# Work instruction:
Repeat, exactly as written, the lines from the one with "Open the ApplicationNotResponding issue link" to the final line of the listing, and keep every picture out.

# Extracted material:
======

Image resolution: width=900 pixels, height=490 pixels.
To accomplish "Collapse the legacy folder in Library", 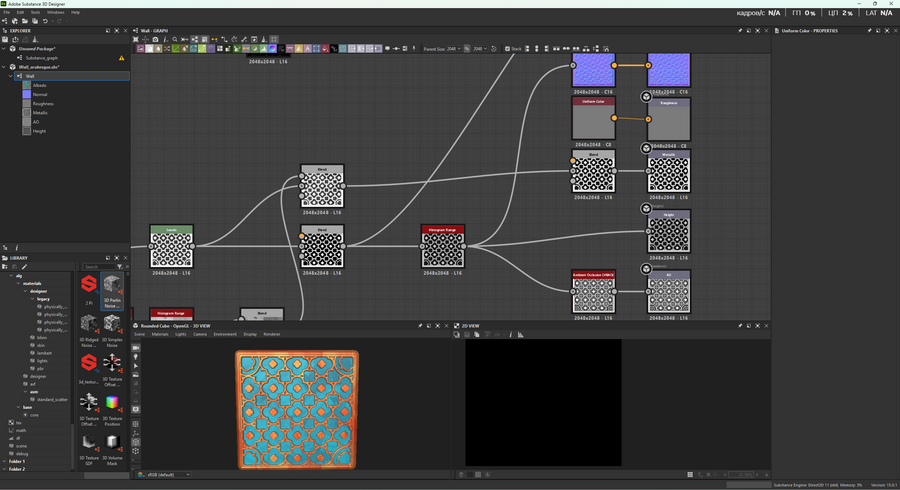I will tap(32, 299).
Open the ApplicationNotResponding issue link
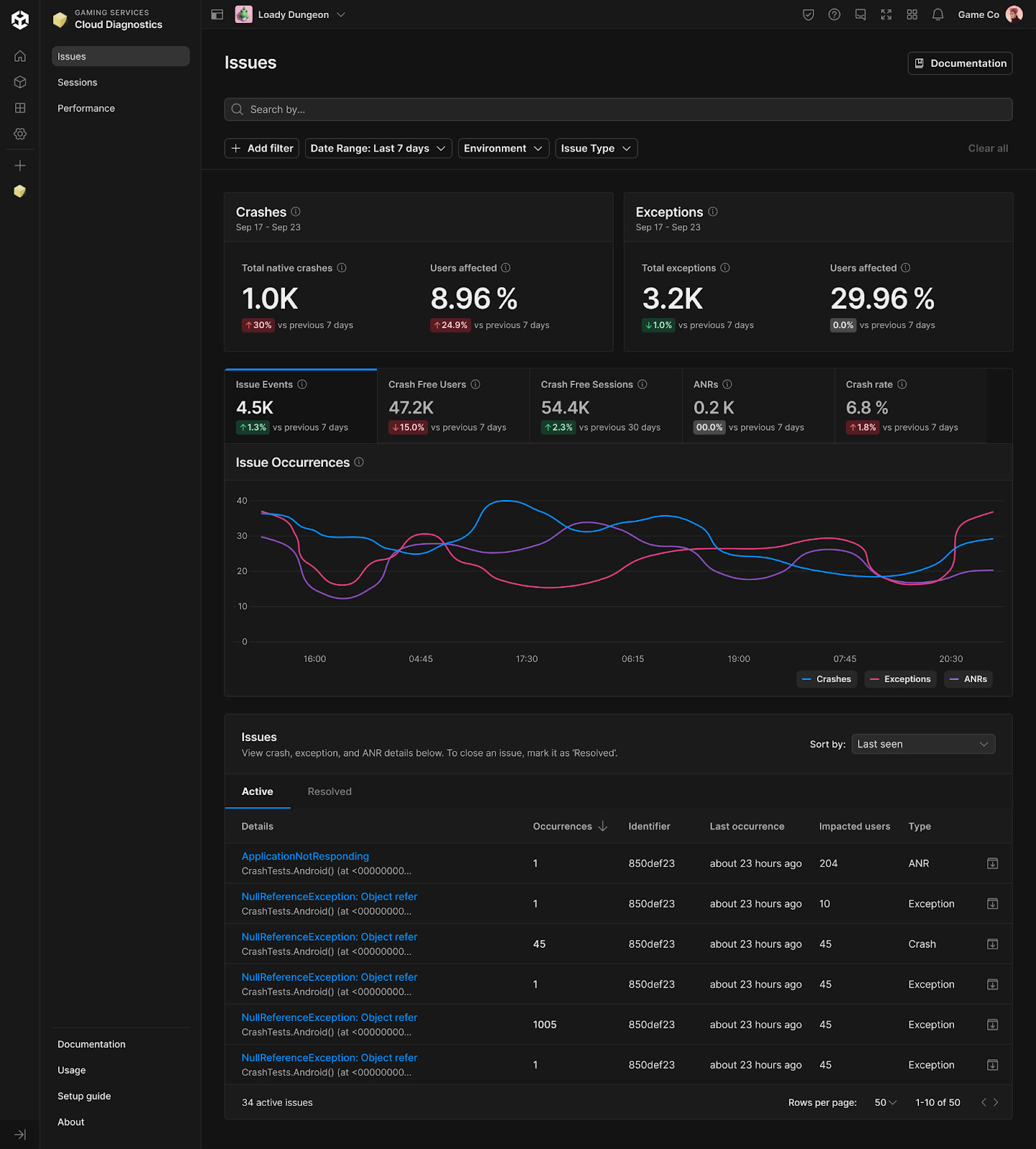The height and width of the screenshot is (1149, 1036). pos(305,856)
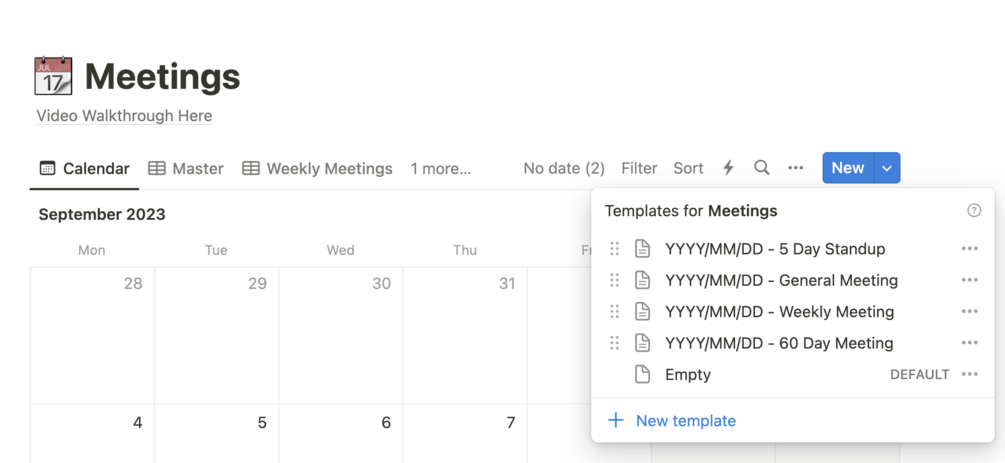1005x463 pixels.
Task: Open view options three-dot menu in toolbar
Action: (796, 168)
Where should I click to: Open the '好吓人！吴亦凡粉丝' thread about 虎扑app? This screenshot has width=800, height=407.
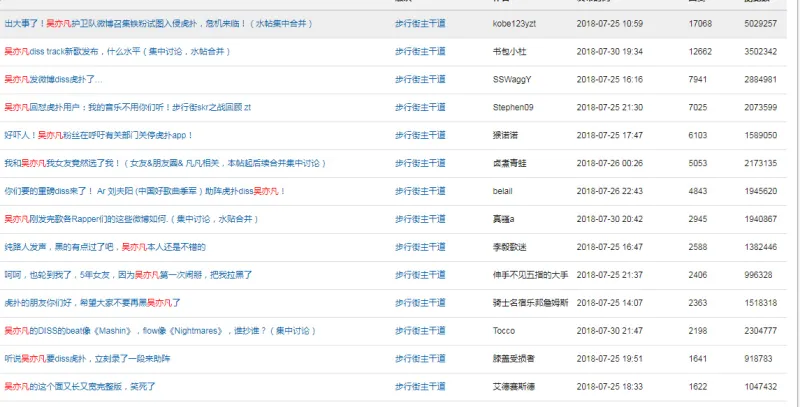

======

# Output for this task:
Open the ApplicationNotResponding issue link
The height and width of the screenshot is (1149, 1036). pos(305,856)
1005x463 pixels.
Task: Open view options three-dot menu in toolbar
Action: (796, 168)
Where should I click to: Open the '好吓人！吴亦凡粉丝' thread about 虎扑app? This screenshot has width=800, height=407.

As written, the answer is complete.